Auch müsse die sogenannte Bereichsausnahme erhalten bleiben, wonach Rettungsdienste ohne Ausschreibung von Ländern oder Kommunen beauftragt werden dürfen. „Rein kurzfristiges wirtschaftliches Denken würde uns langfristig teuer zu stehen kommen“, warnte der frühere CDU-Generalsekretär.
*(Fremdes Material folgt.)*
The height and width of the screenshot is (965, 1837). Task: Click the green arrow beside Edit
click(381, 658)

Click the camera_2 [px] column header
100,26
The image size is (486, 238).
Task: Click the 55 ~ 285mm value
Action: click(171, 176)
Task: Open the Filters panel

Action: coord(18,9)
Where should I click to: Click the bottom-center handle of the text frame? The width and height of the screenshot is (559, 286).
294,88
In der FAZ sprach er sich für verpflichtende Erste-Hilfe-Kurse für Kinder und Jugendliche aus. „Noch immer wird bei einem Herzstillstand nur in der Hälfte der Fälle von Laien mit der Wiederbelebung gestartet“, gab Gröhe zu bedenken. „Deshalb sollten Wiederbelebungsmaßnahmen verpflichtend und regelmäßig in unseren Schulen auf dem Programm stehen.“ Dem Vorbild einiger Bundesländer müsse ganz Deutschland folgen.
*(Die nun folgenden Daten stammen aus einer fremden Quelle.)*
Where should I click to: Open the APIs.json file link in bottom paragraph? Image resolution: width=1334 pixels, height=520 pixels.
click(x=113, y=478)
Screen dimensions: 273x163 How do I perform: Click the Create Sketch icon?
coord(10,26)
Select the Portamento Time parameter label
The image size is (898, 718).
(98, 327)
Zwischen 2013 und 2018 war Gröhe Gesundheitsminister unter Bundeskanzlerin Angela Merkel (CDU). In der Pflegeversicherung führte er 2017 anstelle der drei Pflegestufen fünf Pflegegrade ein. Im Zuge der Spardebatte wird derzeit über den Pflegegrad eins für geringen Betreuungsbedarf diskutiert. So fordern die Arbeitgeber seine Abschaffung wegen der Gefahr von Mitnahmeeffekten.

Gröhe gestand ein: „Man kann darüber streiten, welche hauswirtschaftliche Unterstützung zu Beginn einer Pflegebedürftigkeit Aufgabe der Pflegeversicherung sein soll.“ Pflegegrad eins sei aber sinnvoll für Beratungsleistungen oder den altengerechten Umbau eines Badezimmers.